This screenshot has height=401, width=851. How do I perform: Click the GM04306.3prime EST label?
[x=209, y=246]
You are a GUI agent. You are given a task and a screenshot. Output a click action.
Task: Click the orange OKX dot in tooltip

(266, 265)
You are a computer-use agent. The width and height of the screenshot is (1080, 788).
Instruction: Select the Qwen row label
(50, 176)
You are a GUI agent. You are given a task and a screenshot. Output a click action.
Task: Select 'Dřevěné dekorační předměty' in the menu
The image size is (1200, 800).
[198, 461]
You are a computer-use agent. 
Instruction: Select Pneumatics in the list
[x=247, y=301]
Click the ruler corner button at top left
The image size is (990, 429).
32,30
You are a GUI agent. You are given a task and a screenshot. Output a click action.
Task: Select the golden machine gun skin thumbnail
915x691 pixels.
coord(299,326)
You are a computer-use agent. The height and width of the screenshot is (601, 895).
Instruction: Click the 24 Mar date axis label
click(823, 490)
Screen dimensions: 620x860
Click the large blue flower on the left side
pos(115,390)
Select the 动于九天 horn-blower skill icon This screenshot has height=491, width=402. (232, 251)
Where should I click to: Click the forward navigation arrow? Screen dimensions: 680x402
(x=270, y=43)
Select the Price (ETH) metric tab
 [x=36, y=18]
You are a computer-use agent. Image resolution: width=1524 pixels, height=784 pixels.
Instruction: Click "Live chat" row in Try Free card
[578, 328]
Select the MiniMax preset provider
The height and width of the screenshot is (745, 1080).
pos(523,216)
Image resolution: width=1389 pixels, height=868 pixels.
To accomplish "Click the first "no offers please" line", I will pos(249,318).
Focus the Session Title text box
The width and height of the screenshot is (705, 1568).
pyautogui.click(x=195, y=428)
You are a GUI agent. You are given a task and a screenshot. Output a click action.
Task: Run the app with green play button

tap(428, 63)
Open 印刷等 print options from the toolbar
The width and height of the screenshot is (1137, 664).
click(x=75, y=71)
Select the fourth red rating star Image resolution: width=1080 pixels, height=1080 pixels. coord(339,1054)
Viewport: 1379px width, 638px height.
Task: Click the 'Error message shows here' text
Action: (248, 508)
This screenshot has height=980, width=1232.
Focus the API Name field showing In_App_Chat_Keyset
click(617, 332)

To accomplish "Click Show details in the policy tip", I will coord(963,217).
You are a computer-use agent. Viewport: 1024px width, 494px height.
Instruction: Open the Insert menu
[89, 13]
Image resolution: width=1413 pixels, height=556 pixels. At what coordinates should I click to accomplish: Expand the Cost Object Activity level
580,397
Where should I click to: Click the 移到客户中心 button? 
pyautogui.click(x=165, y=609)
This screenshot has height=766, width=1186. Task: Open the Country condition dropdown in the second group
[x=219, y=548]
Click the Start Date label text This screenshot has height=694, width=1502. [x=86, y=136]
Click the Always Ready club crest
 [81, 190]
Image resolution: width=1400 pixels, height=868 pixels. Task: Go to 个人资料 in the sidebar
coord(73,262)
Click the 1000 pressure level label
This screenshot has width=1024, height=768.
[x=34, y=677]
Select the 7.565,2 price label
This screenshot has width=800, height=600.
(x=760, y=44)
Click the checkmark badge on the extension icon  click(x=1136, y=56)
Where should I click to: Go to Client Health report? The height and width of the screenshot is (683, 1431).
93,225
# # # # #
▸ What you need to do
From the listing, reproduce every line where the word "computer" is present.

▸ Reply to the task
You are a computer-use agent. The width and height of the screenshot is (1080, 788).
You are a computer-use agent. 
You are a computer-use agent. The height and width of the screenshot is (601, 895).
You are a computer-use agent. Image resolution: width=1524 pixels, height=784 pixels.
You are a computer-use agent. Viewport: 1024px width, 494px height.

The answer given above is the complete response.